A Santíssima Virgem reúne os Apóstolos depois
que Nosso Senhor expirou no madeiro; agrupa-os, ainda, quando o Salvador parte
para o Céu; Nossa Senhora está junto deles, no Pentecostes, quando vem o
Espírito Santo; Ela acompanha a Igreja nos primeiros passos de sua vida e
depois, ao longo de toda a sua existência, Maria é a suprema protetora da Santa
Igreja Católica Apostólica Romana.
Nossa Senhora esteve sempre presente nas
batalhas que os católicos têm travado no volver da história, em defesa dos mais
valiosos interesses da Fé. Ela se encontra presente nas lutas incessantes de
cada homem contra seus defeitos, de maneira que, noite e dia, enquanto
combatemos nossas imperfeições, nossos vícios e mazelas morais, enquanto nos
esforçamos para adquirir maiores virtudes, ainda que não nos lembremos de Nossa
Senhora, Ela está se lembrando de nós no alto do Céu. E está pedindo por nós,
com uma misericórdia que nenhuma forma de pecado pode esgotar.
Com inteira propriedade, Ela é chamada pela
Igreja de “Porta do Céu”. É por essa porta que todas as orações e súplicas dos homens chegam a Deus; e é também por essa
porta que todas as graças e favores de Deus baixam do alto para os homens. Tudo
vai ao Senhor, e tudo nos vem, por intermédio de nossa Mãe, Rainha e Medianeira Universal, Maria Santíssima.
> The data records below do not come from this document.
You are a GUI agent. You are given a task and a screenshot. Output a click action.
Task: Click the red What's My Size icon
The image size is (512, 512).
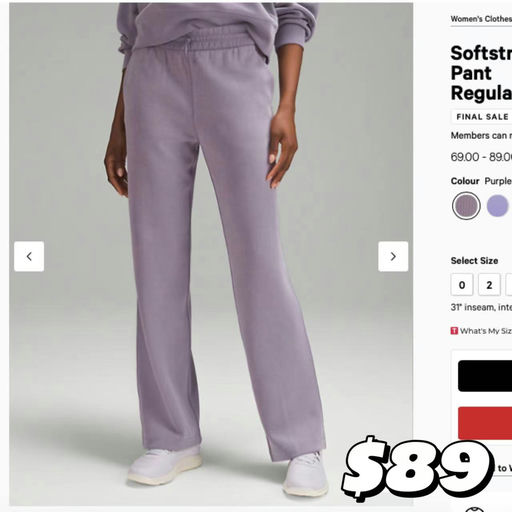[454, 331]
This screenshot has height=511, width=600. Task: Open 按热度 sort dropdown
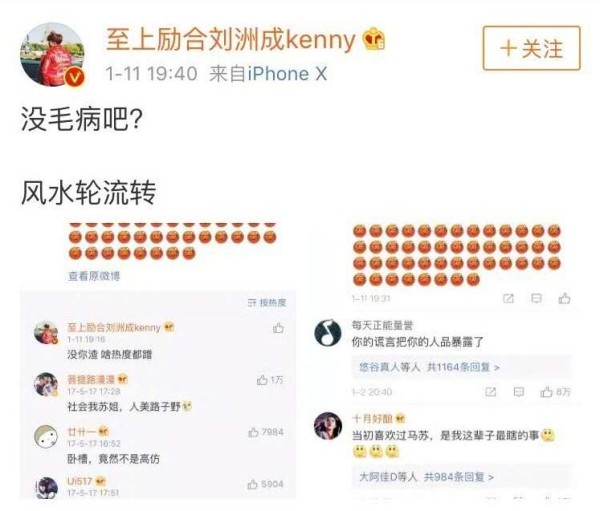[x=267, y=303]
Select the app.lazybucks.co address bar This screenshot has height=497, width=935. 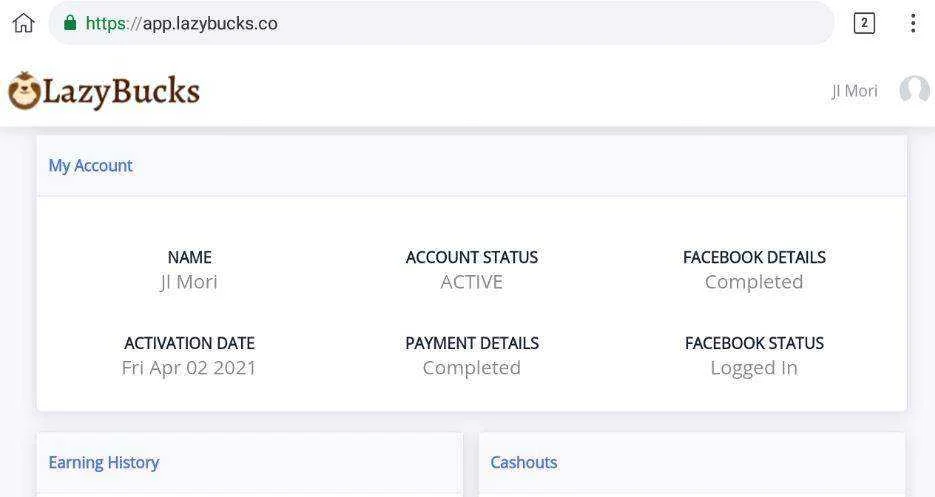coord(441,23)

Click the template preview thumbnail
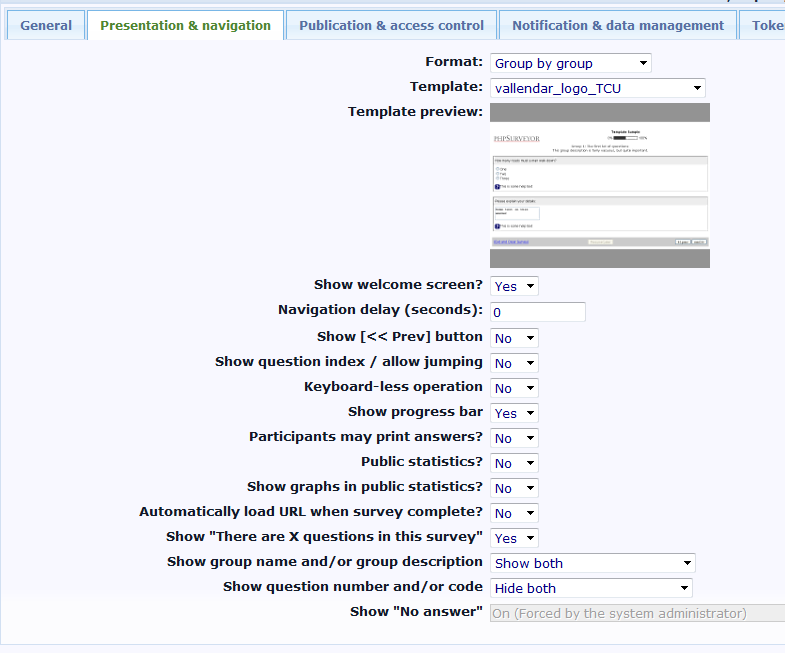click(x=599, y=185)
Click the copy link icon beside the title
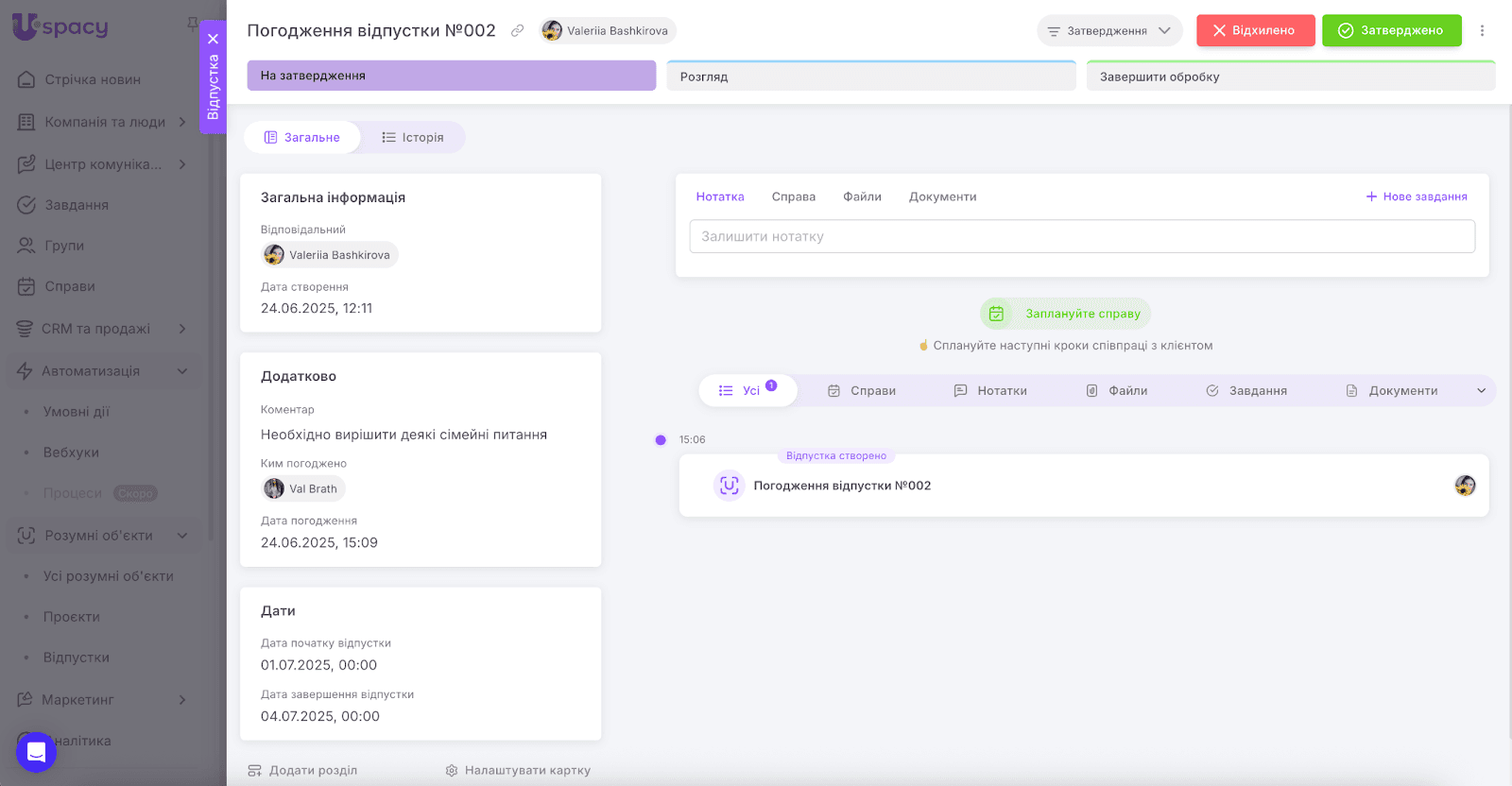Viewport: 1512px width, 786px height. (517, 31)
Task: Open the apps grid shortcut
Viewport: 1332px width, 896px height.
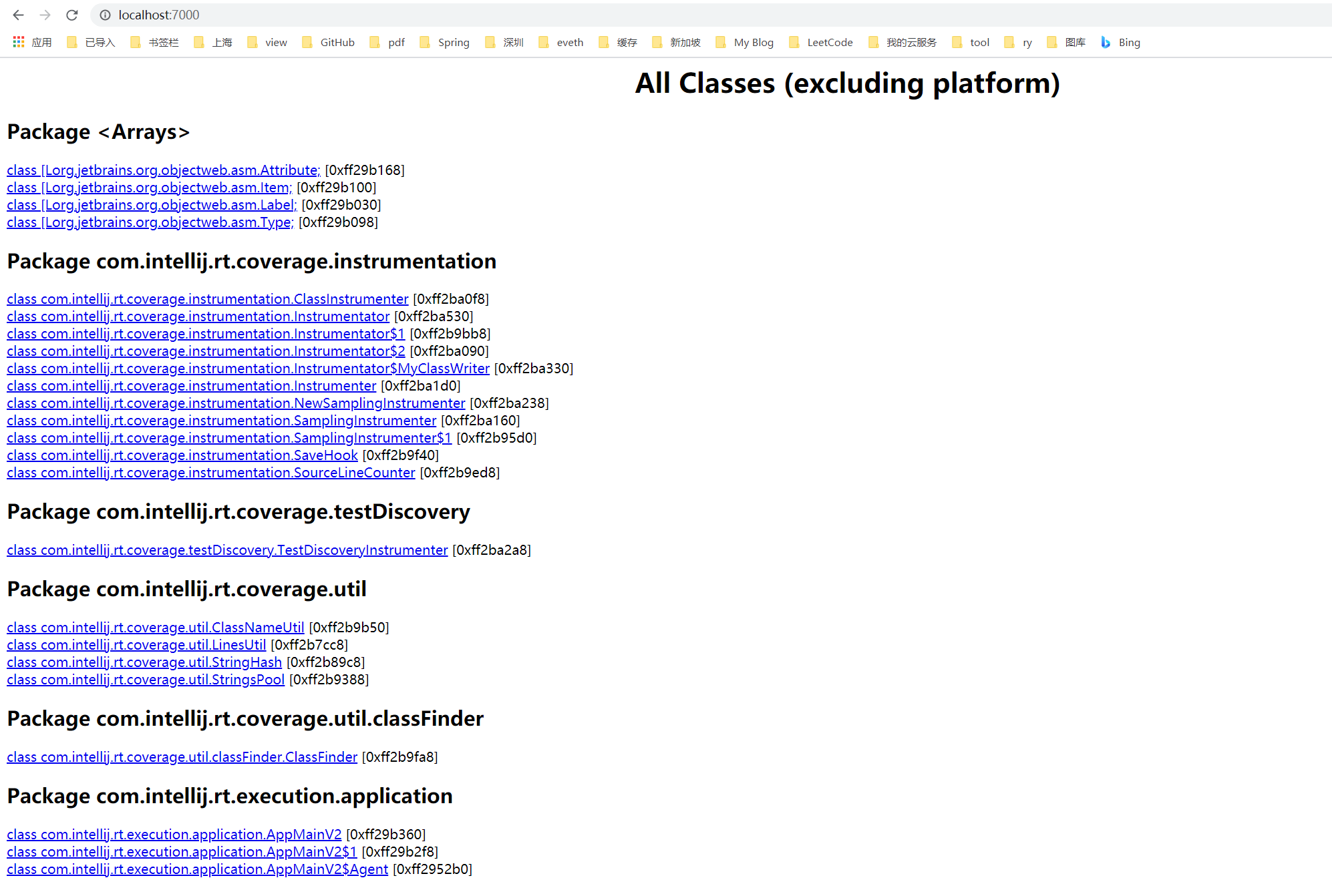Action: click(x=32, y=42)
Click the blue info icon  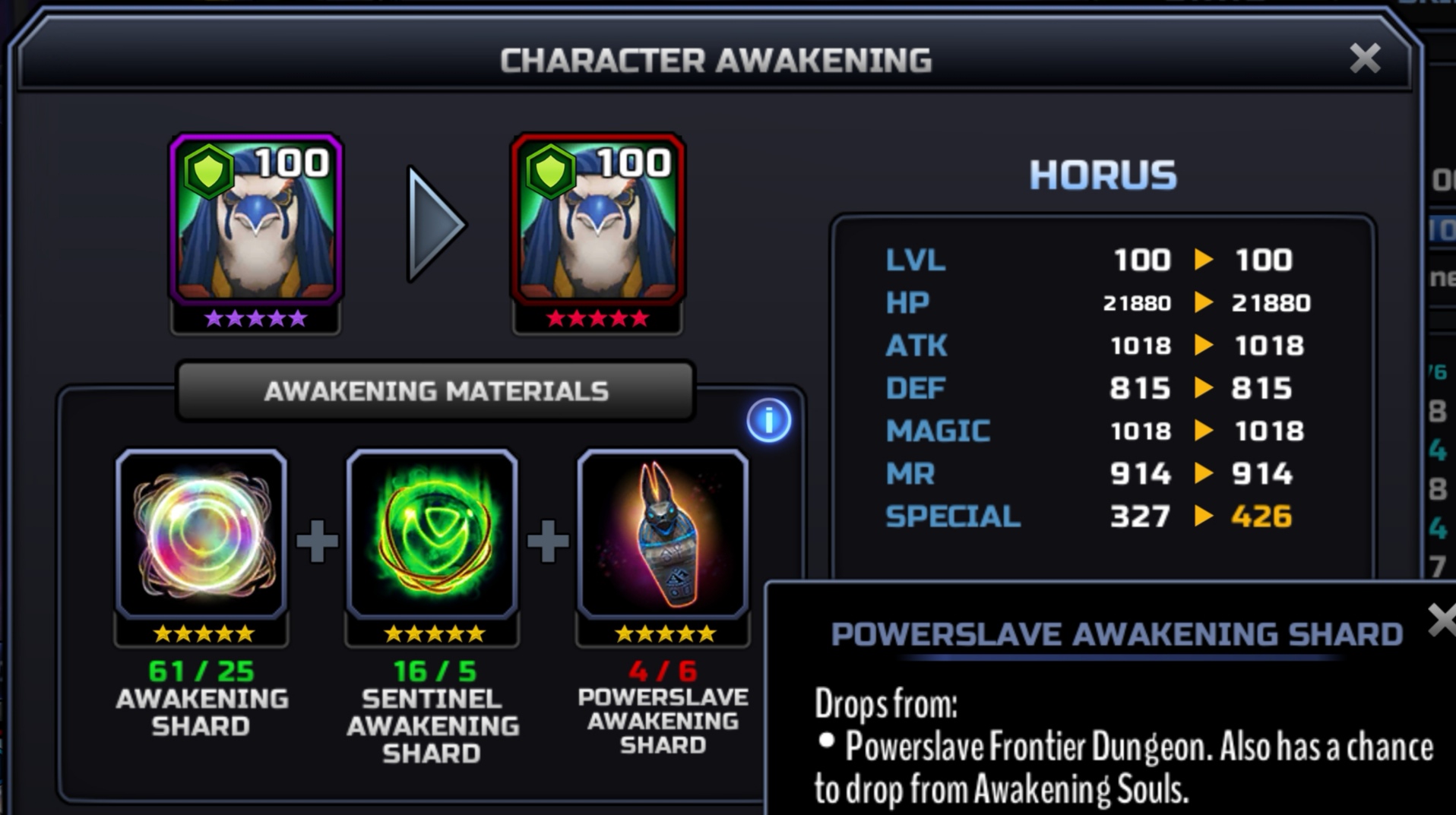coord(768,420)
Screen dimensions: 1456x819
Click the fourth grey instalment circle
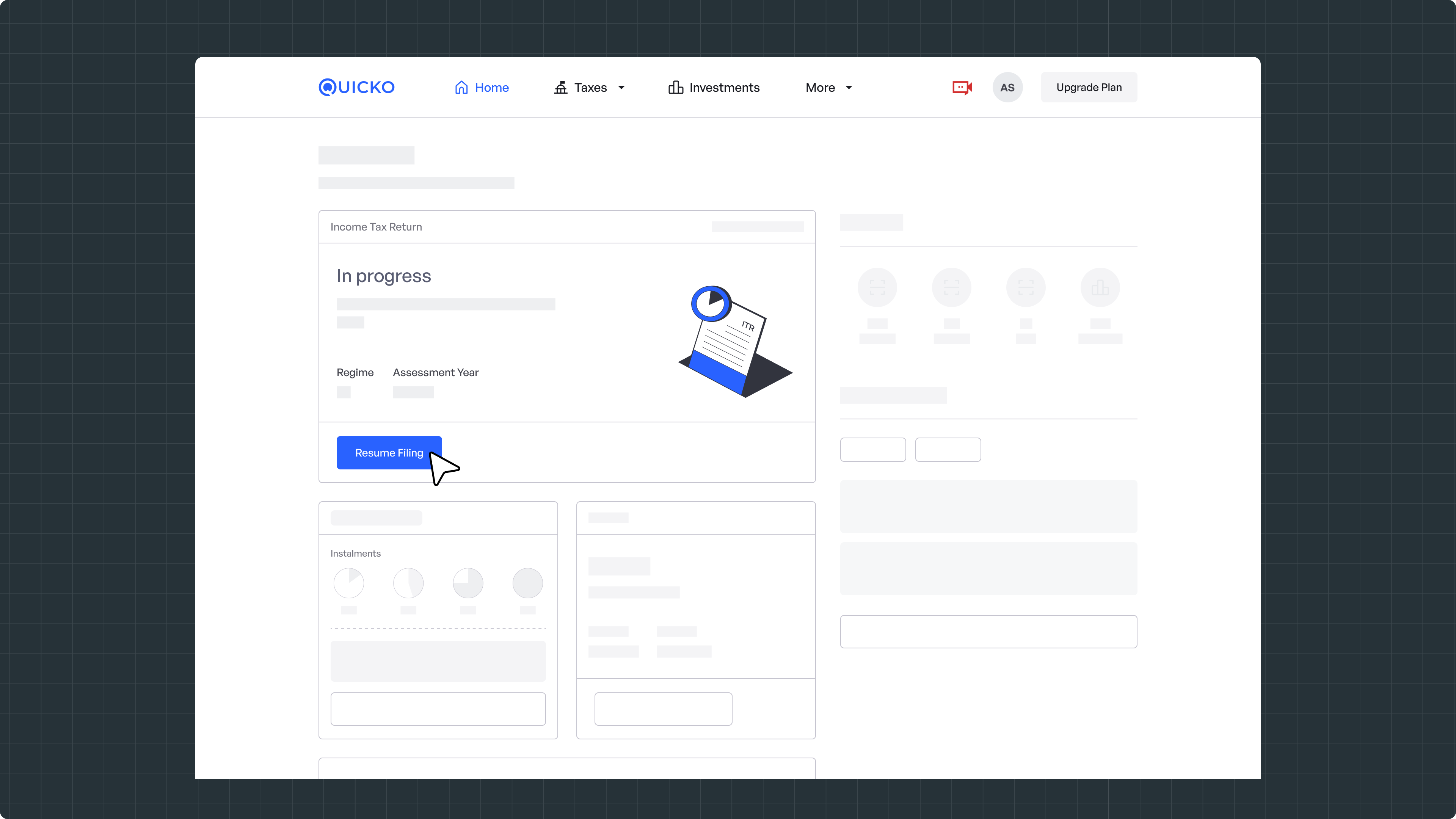pyautogui.click(x=527, y=583)
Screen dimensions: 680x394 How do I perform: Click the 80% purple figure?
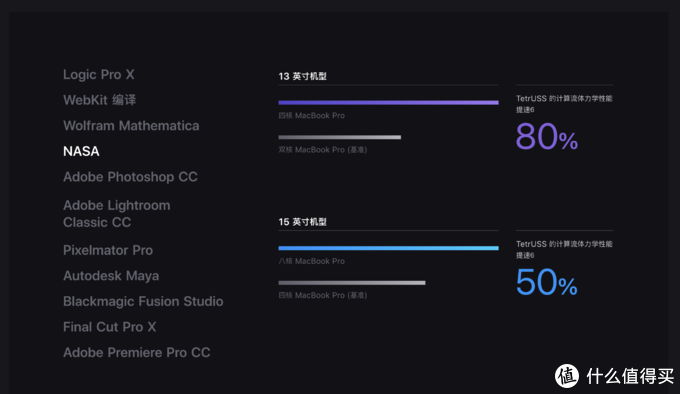point(547,137)

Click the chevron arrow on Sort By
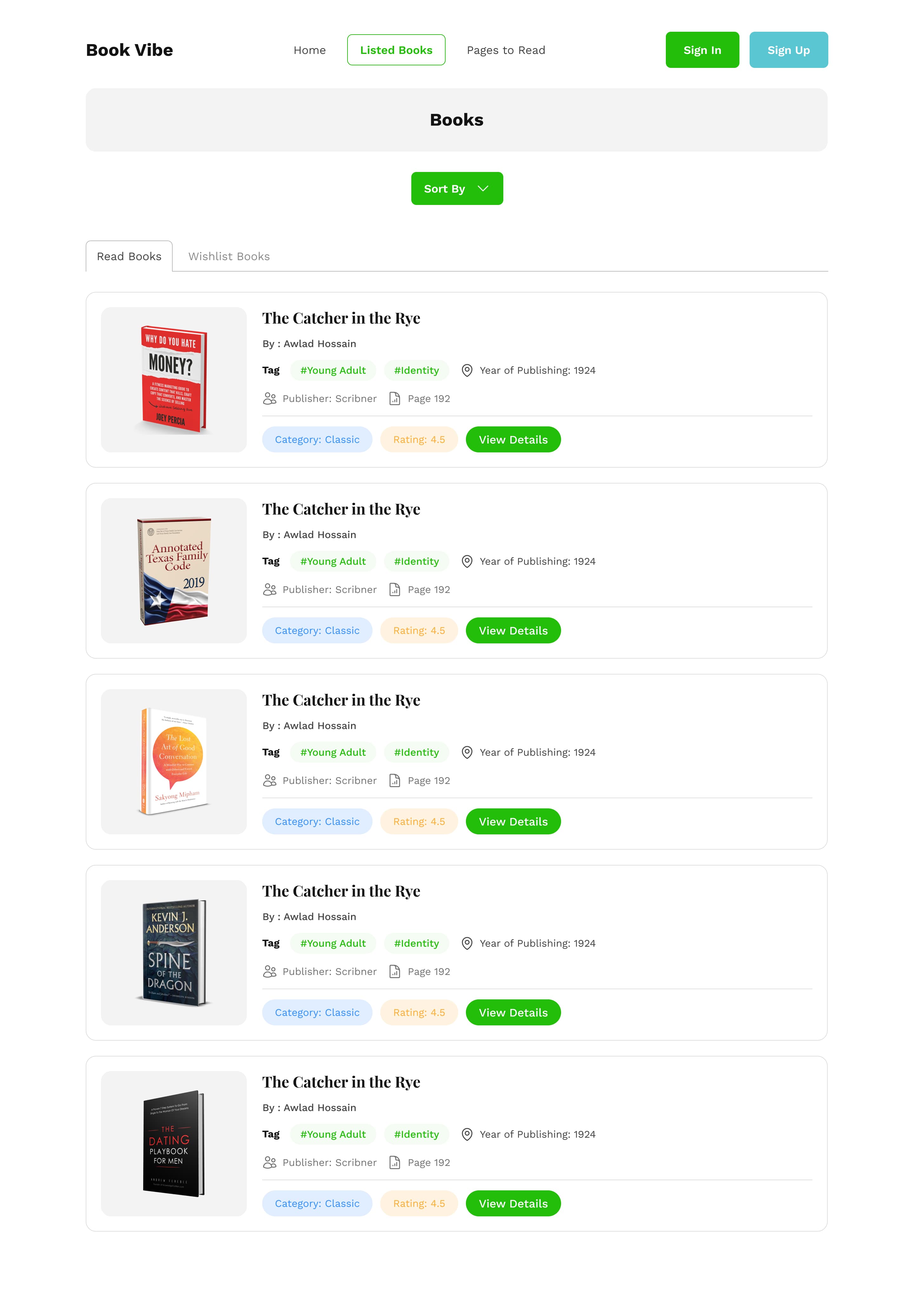[483, 188]
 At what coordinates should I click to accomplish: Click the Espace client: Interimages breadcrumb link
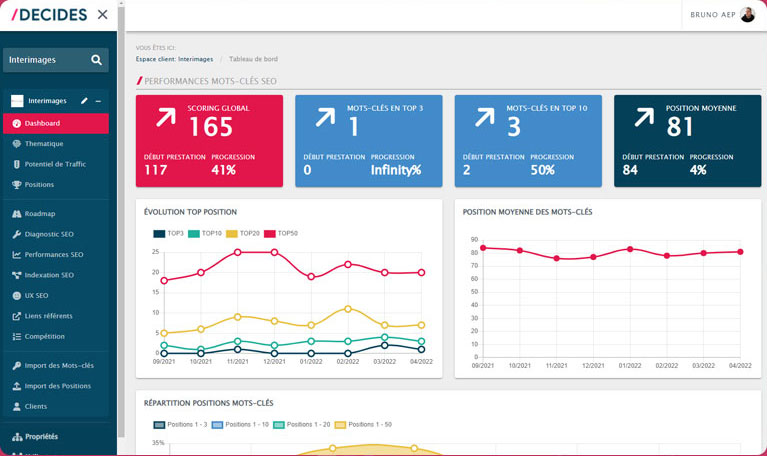[174, 59]
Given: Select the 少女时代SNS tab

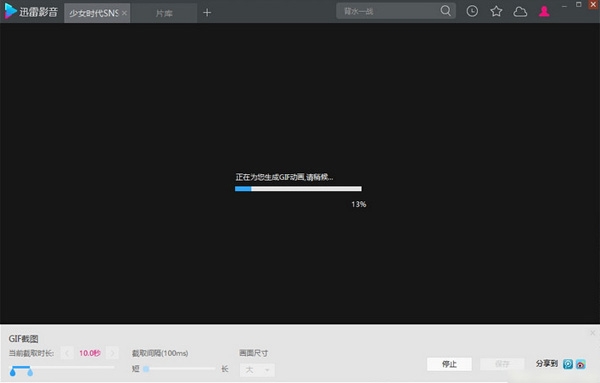Looking at the screenshot, I should (94, 13).
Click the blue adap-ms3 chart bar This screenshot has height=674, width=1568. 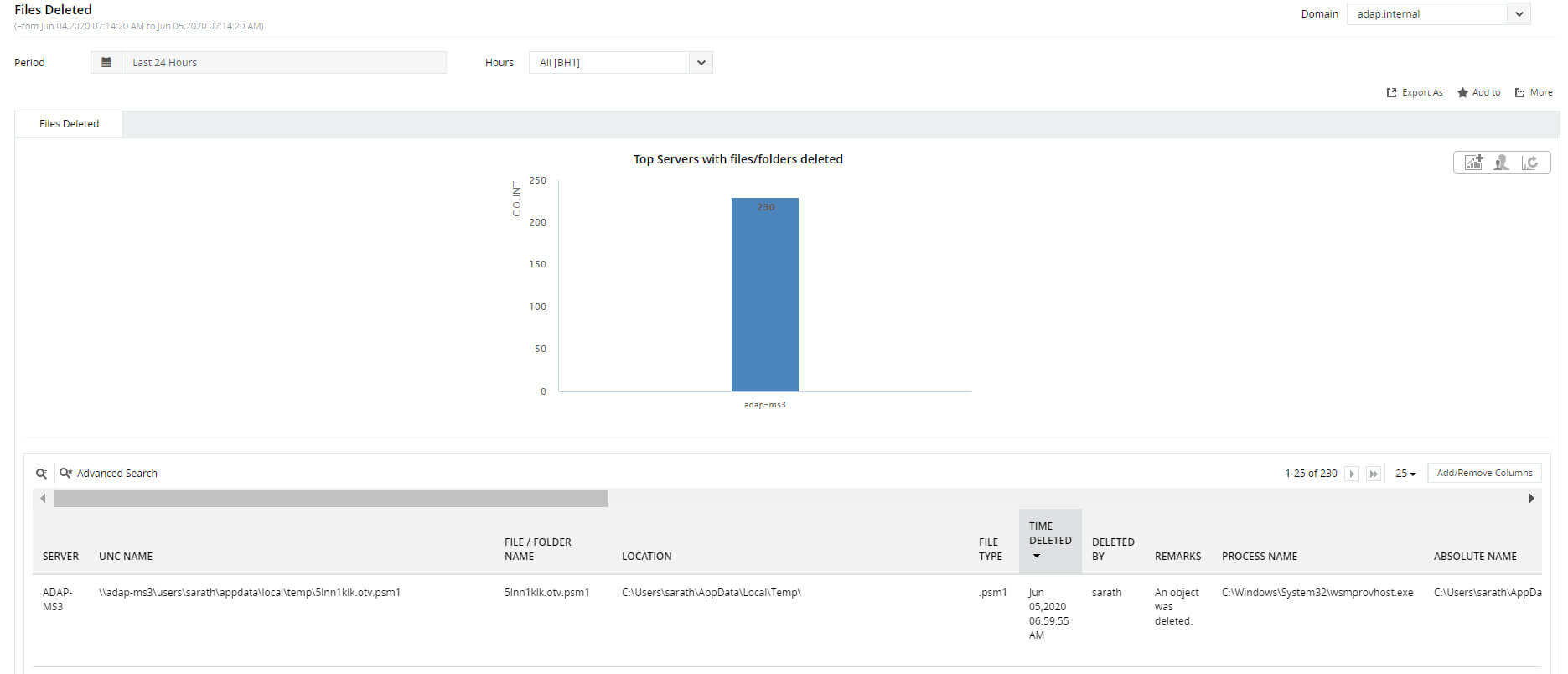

Basta nos voltarmos para Ele, que seremos
atendidos com uma profusão de bondade e de misericórdia inimagináveis. Nossa
Senhora nos atende e nos limpa a alma, nos dá forças para praticarmos a virtude
e nos transforma de pecadores em homens justos. Nunca nos faltará ânimo e vigor
para praticar a Lei de Deus, desde que, cheios de esperança e filial devoção, o
peçamos à Santíssima Virgem. Os que se voltam a Ela, tudo recebem d’Aquela que
tudo pode.
(Extraído da revista “Dr.
Plínio”, nº 43, outubro de 2001)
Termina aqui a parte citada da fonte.